A little-known Italian American city official running a left-wing "tale of two cities" campaign has emerged as the surprise front-runner in the New York mayoral election as voters cast their ballots today in the primaries that will decide the party candidates.
Bill de Blasio has pledged to raise taxes on the rich and overhaul policing tactics, including the stop-and-frisk searches that the outgoing Mayor Michael Bloomberg argues have lowered crime, but which critics call racial profiling.
If de Blasio, 52, emerges as the next mayor of America's largest city, he will owe a major political debt to his family, including his African American wife Chirlane, who identified as lesbian before meeting him, and their teenage son Dante, whose 1970s-style "Afro" hairstyle has become the election's iconic image.
His late surge in the polls coincided with the release of widely praised campaign commercials showing him at home in Brooklyn with his inter-racial family. In one, he and his wife discuss how to prepare their son to behave the day he is stopped by the police.
In another, Dante delivers a winsome endorsement of his father's policies, noting that "he is the only one who will end a stop-and-frisk era that unfairly targets people of colour".
But Joe Lhota, the former city transport chief who is set to win the Republican race, can take comfort from recent history.
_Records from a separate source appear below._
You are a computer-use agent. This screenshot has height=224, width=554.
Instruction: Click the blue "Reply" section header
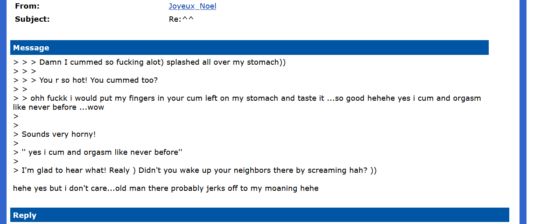click(x=259, y=215)
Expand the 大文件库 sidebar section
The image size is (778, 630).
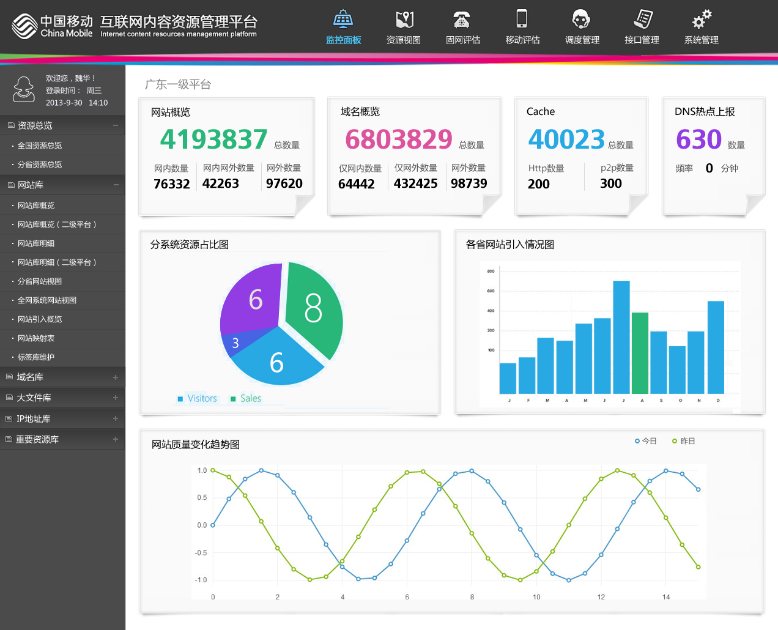tap(116, 398)
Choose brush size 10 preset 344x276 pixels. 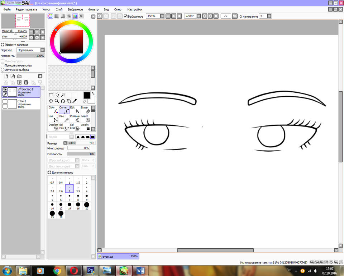[x=52, y=205]
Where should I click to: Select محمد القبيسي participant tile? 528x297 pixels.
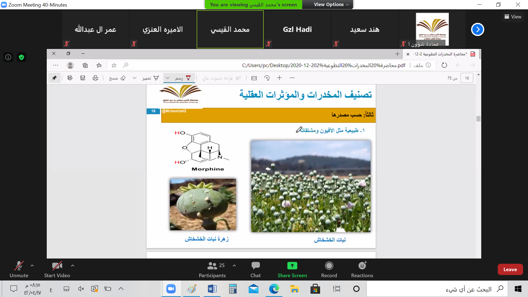pos(230,29)
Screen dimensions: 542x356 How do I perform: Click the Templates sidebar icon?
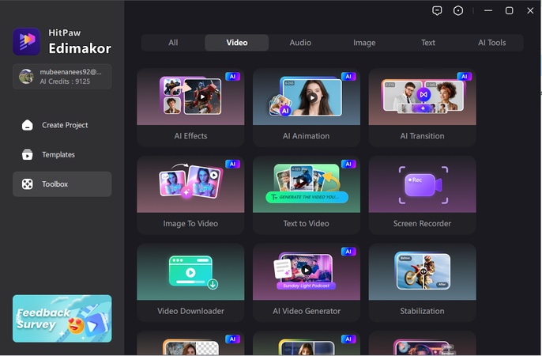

Bloomberg either ran as a Republican or with the party's support in three elections and his two-term predecessor Rudy Giuliani was also a Republican.
De Blasio's message on inequality is resonating with the city's Democrat voters in a typically colourful New York race that also includes Christina Quinn, the long-time front-runner who would be the city's first gay or lesbian mayor, and Anthony Wiener, the disgraced former Congressman of "sexting" notoriety.
But de Blasio, the city's ombudsman, is polling close to the 40 per cent level among primary voters that would avoid the need for a run-off.